Evidence of the circumstances in which the captain and part owner of a fishing vessel two days before Christmas transported a member of the crew in the captain's automobile from the home port of the vessel to a city where the member intended to make a visit and whence they planned to return to the vessel in time to go on a fishing trip late on Christmas day did not warrant a finding that at the time of an accident on the way to the city the member was more than a guest of the captain in the automobile.
Evidence that at a place where a highway curved sharply to the left an automobile at night went over the curb and across the sidewalk, broke off a five-inch tree, went through a fence made of pipe and dropped to lower land abutting the highway, without evidence of careless driving as it approached the place of the accident, did not warrant a finding of gross negligence of the operator.
TWO ACTIONS OF TORT. Writs in the District Court of Eastern Essex dated October 3, 1940.
The declaration in the McGrath case contained, among others, a count based on allegations that the plaintiff was an employee of the defendant and was riding in the defendant's automobile "for a consideration" when he was injured through the defendant's negligent operation thereof, and a count based on gross negligence of the defendant. The declaration in the Muise case contained, among others, a count for conscious suffering based on allegations that the plaintiff's intestate was an employee of the defendant and was riding in the defendant's automobile "for a consideration" when he was injured through the defendant's negligent operation thereof, a count for conscious suffering based on gross negligence of the defendant, and counts for the death of the intestate.
Upon removal to the Superior Court, the actions were tried together before Good, J., who ordered verdicts for the defendant on all the counts in the McGrath case and on all the counts in the Muise case except one of the counts for death, on which there was a verdict for the plaintiff. The plaintiffs alleged exceptions.

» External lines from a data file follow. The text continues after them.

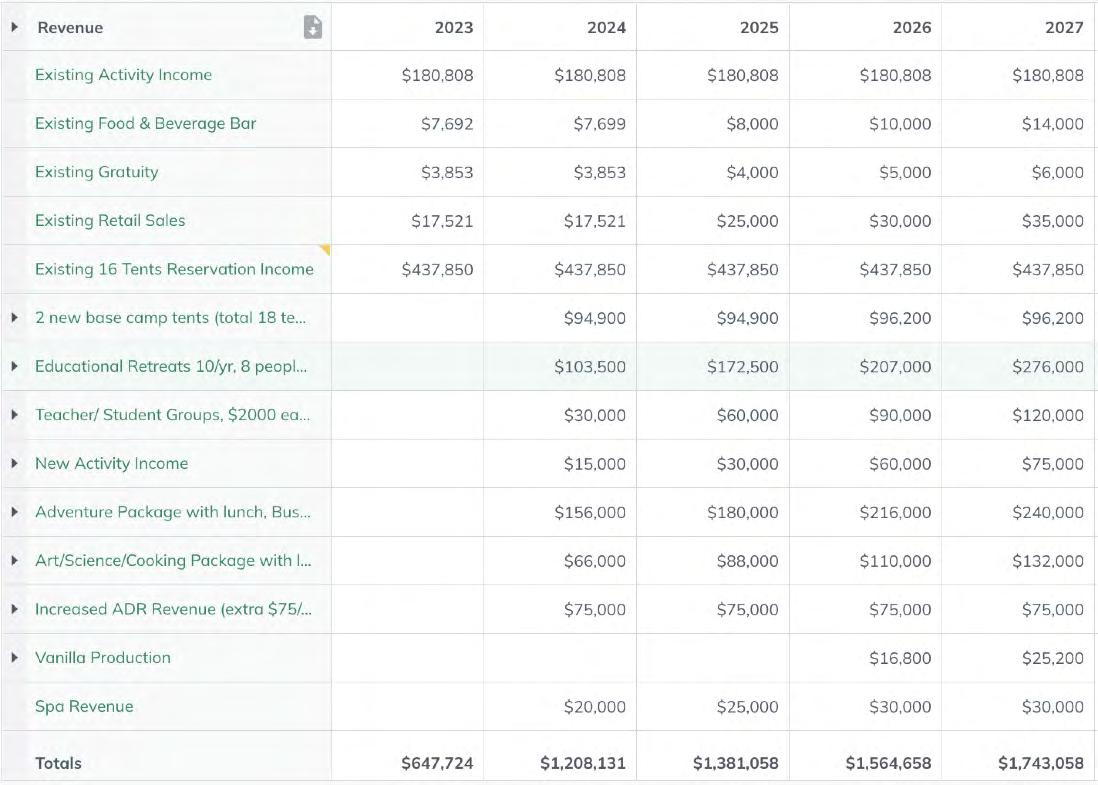The width and height of the screenshot is (1098, 785).
Task: Select the 2024 column header
Action: [x=606, y=27]
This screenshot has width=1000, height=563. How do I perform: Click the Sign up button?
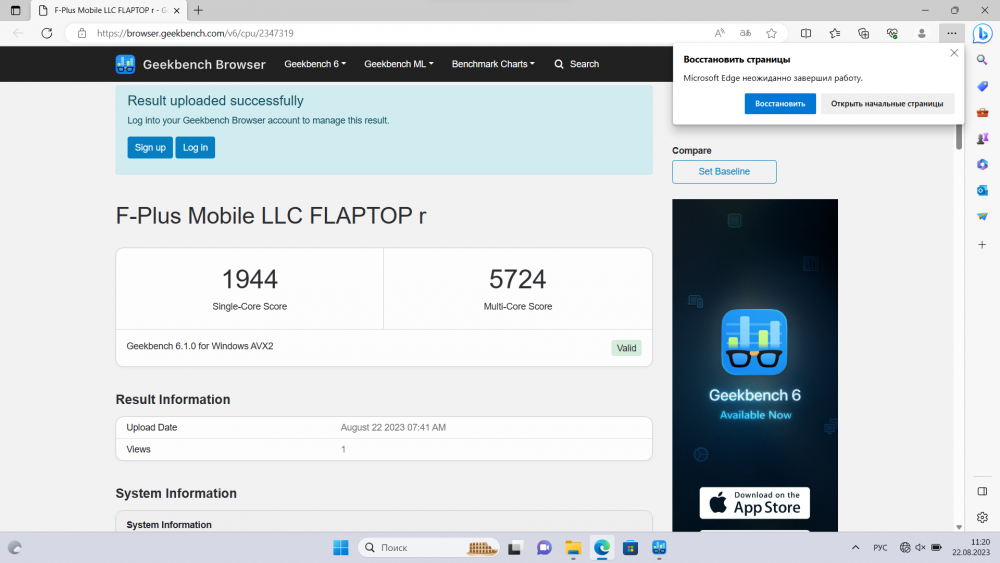click(150, 147)
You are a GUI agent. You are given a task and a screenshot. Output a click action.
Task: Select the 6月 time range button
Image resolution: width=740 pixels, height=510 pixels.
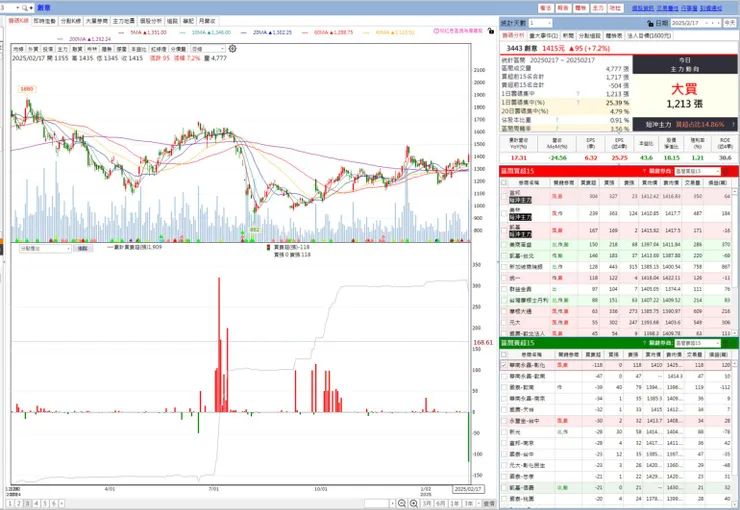coord(440,503)
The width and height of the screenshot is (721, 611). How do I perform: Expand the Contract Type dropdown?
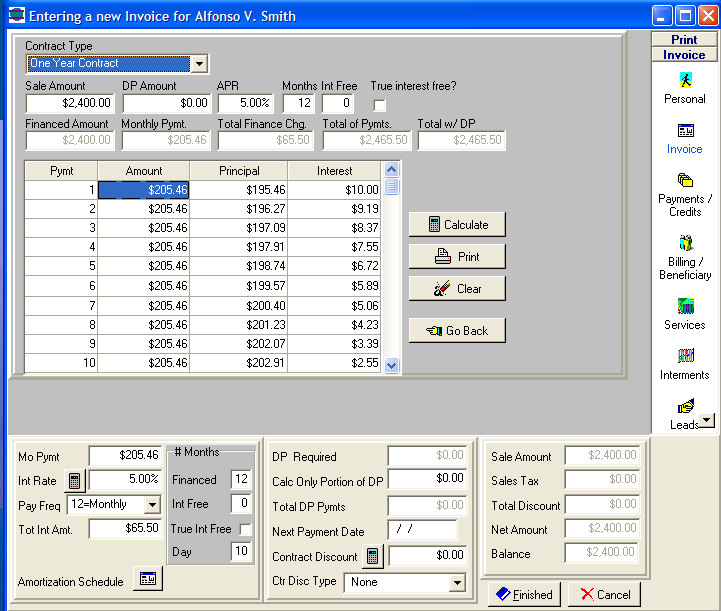[x=199, y=64]
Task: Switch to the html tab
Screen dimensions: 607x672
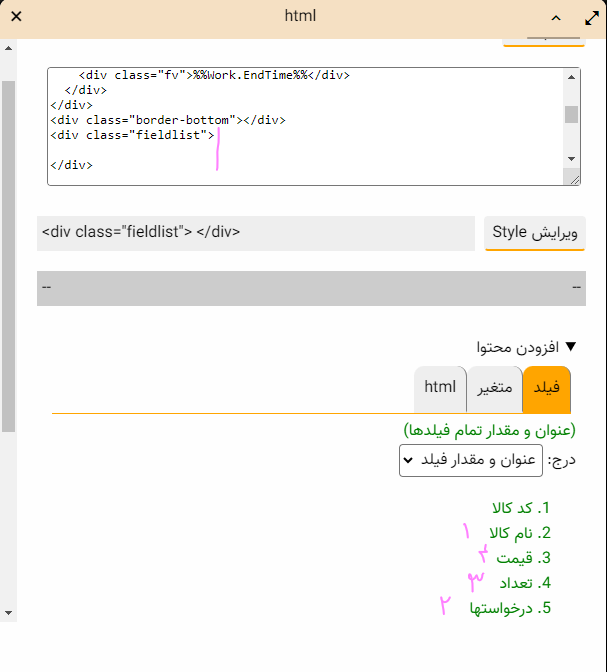Action: 440,388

H. S. Avery, (Van C. Lawrence with him,) for the plaintiffs.
W. W. Jump, for the defendant.
RONAN, J. The plaintiff in the first case, and the plaintiff's intestate in the second case, one Muise, were members of the crew of a fishing vessel of which the defendant was captain and part owner and which was engaged in making trips out of New Bedford and returning to that city, where the fish was marketed. Both men informed the defendant during the early morning of December 22, 1939, that they intended to leave that morning by train to take Christmas presents to some relatives in Gloucester. The captain told them that there was certain work to be done on the vessel's equipment and that as he too intended to go to Gloucester they could accompany him and could return with him as he planned to make a fishing trip in season to market the catch the day after Christmas. The defendant, accompanied by McGrath and Muise, left New Bedford early on the morning of December 23, 1939, in the defendant's automobile. The defendant operated the automobile. McGrath and Muise occupied the rear seat. The defendant testified that, while proceeding at about twenty-five miles an hour along a highway in Manchester, he was blinded by the lights of an approaching automobile, and that before he could slow down his own automobile went across the sidewalk and tipped over in a yard. There was evidence that there was a sharp curve to the left as the automobile was travelling where it crossed the sidewalk, and that it broke off a tree five inches in diameter, and, after breaking through a fence, composed of two horizontal sections of pipe attached to uprights of pipe located on the inside of the sidewalk, dropped down seventeen feet to the level of the land abutting the sidewalk. There was a mark two feet long made by the tire before it went over the curbstone, and there were brake marks fifty
feet back from the tree. Muise's head was driven through the windshield while McGrath was found inside the rear of the automobile. The judge, subject to the exceptions of the plaintiffs, directed a verdict for the defendant in the first case, and upon the counts for conscious suffering in the second case. The jury found for the plaintiff in the second case on the fourth count, for death, so that the only questions now before us relate to the counts for conscious suffering.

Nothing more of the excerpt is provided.